Mediterranean diet lowers risk of developing dementia
Eating a Mediterranean diet has been associated with a lower risk of developing dementia. Data was used from 60,000 male and female participants aged 40-69 recruited to the UK Biobank. Data was collected including a self-reported questionnaire of their intake of food using Oxford WebQ, a web-based 24-h dietary assessment tool, interviews, and biological samples.
Dementia risk was calculated to be between 4–6.9% lower for those who followed a Mediterranean diet (MedDiet). Women were found to be more likely to adhere to a MedDiet, and overall participants who reported the highest adherence to the MedDiet had a 23% lower risk of developing dementia.
Why is a Mediterranean diet beneficial?
Mediterranean diets rich in fruit, vegetables and pulses such as lentils and beans have high levels of antioxidants, which neutralise free radicals in the body and enter the body in our food and drink. When free radicals build up the body comes under oxidative stress which can cause cell damage and lead to illnesses including cancer and neurodegenerative disorders such as dementia.
Free radicals occur naturally in the body as a biproduct of metabolism and are usually removed by the body with the help of antioxidants.

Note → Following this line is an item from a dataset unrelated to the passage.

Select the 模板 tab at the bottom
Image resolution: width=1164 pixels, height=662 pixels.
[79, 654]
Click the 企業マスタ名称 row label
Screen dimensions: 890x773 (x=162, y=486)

The body creates free radicals in response to environmental exposures such as air pollution, tobacco, and other environmental pollutants such as herbicides and pesticides.

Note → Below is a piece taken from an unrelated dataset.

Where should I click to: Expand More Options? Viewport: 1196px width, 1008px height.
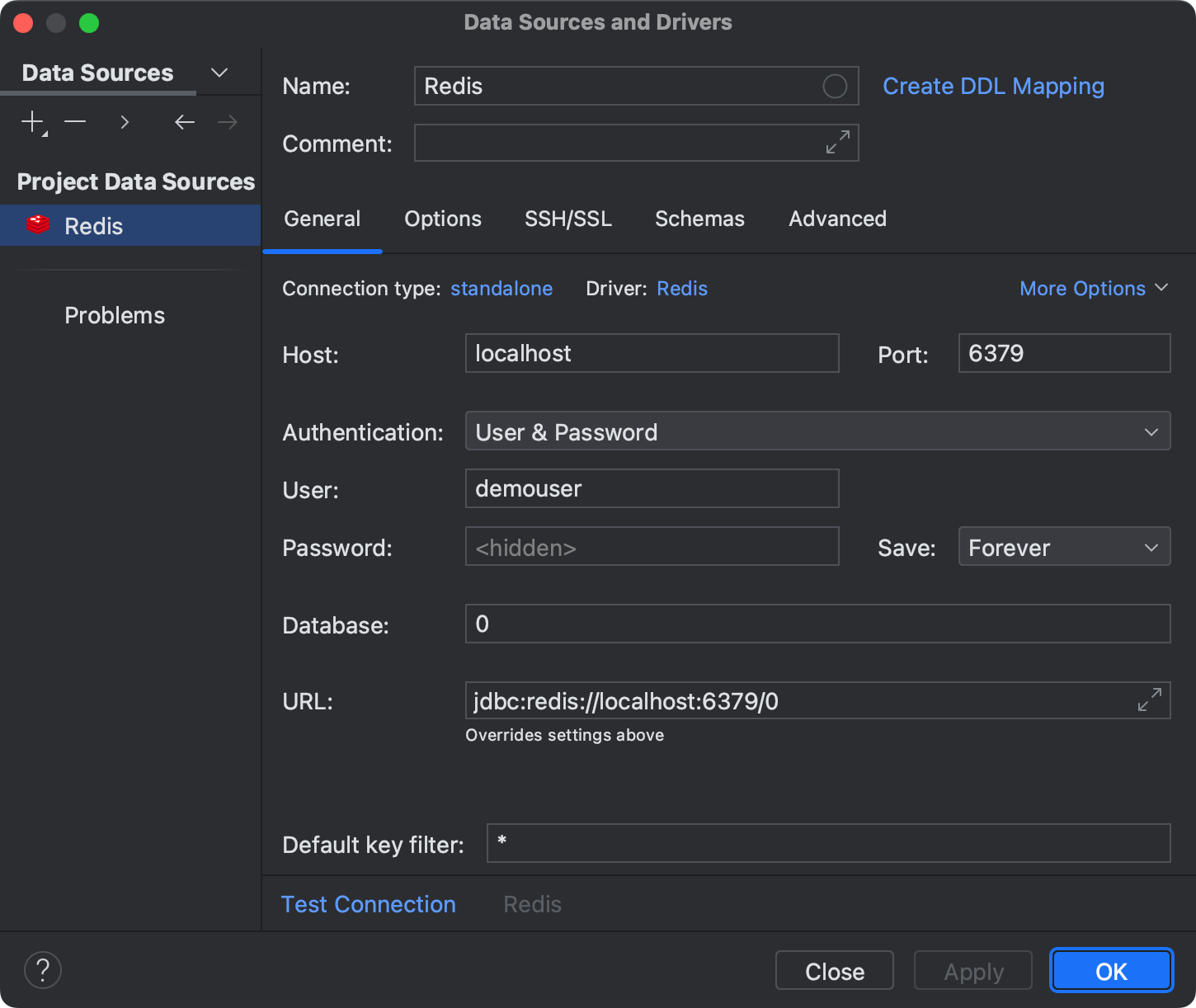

Eat a chemical free, organic Mediterranean diet
Glyphosate is the world’s most widely used herbicides to clear weeds before fruit and vegetables, and grains are grown. It can leave detectable traces in food which can enter the body. It can also be traced in honey and other hive products. Raised levels of glyphosate are associated with elevated levels of oxidative stress markers.
The good news is that glyphosate is relatively easy to avoid by eating organically grown food and drinking organic milk, including soy and oat, which most food retailers offer. It’s worth noting the foods listed on the Pesticides Action Network’s ‘Dirty Dozen’ and prioritising these when choosing organically grown food.
You can also grow your own fruit and vegetables without using any chemicals.